L. J. Toomey,G. Hobbs,D. C. Price,J. R. Dawson,T. Wenger,D. Lagoy,L. Staveley-Smith,J. A. Green,E. Carretti,A. Hafner,M. Huynh,J. Kaczmarek,S. Mader,V. McIntyre,J. Reynolds,T. Robishaw,J. Sarkissian,A. Thompson,C. Tremblay,A. Zic
DOI: https://doi.org/10.1016/j.ascom.2024.100804
2024-02-28
Abstract:Radio astronomy file formats are now required to store wide frequency bandwidths and multiple simultaneous receiver beams and must be able to account for versatile observing modes and numerous calibration strategies. The need to capture and archive high-time and high frequency-resolution data, along with the comprehensive metadata that fully describe the data, implies that a new data format and new processing software are required. This requirement is suited to a well-defined, hierarchically-structured and flexible file format. In this paper we present the Spectral-Domain Hierarchical Data Format (`SDHDF') -- a new file format for radio astronomy data, in particular for single dish or beam-formed data streams.
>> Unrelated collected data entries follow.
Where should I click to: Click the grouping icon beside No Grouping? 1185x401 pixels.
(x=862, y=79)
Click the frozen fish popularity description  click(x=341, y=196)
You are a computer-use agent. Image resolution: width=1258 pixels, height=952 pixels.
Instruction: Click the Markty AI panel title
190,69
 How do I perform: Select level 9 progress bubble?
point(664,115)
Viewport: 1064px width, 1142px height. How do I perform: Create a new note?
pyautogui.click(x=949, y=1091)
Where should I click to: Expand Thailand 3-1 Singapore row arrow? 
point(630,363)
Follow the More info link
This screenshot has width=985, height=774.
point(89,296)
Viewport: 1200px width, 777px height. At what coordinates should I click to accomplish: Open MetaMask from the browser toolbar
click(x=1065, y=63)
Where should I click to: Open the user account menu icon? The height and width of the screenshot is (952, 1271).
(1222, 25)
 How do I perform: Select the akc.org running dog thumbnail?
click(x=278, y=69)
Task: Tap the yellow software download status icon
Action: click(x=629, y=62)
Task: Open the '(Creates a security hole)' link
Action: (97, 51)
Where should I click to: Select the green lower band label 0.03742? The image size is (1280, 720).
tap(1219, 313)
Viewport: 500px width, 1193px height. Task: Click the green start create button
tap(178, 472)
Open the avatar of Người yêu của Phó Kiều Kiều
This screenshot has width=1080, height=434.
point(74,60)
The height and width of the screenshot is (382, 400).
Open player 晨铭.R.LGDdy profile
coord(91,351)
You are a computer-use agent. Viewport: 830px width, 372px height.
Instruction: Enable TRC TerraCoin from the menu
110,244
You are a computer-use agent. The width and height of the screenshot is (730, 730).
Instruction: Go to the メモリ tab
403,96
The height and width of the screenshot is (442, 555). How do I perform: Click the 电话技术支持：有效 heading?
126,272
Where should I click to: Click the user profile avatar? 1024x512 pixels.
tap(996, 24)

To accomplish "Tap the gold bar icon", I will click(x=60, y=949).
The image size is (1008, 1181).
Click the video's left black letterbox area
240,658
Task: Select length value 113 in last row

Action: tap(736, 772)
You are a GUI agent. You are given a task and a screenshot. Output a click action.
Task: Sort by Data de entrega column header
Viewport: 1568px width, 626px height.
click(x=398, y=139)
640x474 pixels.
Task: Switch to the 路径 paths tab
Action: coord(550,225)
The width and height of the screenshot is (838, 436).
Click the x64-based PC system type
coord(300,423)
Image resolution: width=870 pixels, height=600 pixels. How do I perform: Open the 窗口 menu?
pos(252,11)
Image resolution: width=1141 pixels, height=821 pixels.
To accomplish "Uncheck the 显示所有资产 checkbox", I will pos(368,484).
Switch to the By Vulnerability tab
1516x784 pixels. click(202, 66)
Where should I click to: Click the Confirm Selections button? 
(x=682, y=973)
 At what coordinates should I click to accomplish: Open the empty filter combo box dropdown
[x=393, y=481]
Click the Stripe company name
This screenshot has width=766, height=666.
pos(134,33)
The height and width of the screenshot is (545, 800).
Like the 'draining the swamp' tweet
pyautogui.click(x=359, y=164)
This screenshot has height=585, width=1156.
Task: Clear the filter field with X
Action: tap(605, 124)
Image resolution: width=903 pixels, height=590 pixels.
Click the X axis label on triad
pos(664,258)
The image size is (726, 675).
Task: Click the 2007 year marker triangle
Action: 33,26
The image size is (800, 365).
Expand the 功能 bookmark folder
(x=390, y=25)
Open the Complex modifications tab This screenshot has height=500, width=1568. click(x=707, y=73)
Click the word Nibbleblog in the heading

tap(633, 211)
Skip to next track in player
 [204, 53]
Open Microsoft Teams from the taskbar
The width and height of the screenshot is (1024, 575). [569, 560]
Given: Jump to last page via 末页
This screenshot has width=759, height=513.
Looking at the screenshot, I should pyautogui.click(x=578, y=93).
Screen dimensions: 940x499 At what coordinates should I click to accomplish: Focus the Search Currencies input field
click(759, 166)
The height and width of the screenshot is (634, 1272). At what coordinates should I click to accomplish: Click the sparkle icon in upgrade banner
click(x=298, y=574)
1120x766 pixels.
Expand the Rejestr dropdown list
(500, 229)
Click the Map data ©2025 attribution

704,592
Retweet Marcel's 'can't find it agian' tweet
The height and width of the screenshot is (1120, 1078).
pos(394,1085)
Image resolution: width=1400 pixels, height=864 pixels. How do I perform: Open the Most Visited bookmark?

Since 2018, SDHDF has been the primary format for data products from the spectral-line and continuum observing modes at Murriyang, the CSIRO Parkes 64-m radio telescope, and we demonstrate that this data format can also be used to store observations of pulsars and fast radio bursts.
Instrumentation and Methods for Astrophysics
What problem does this paper attempt to address?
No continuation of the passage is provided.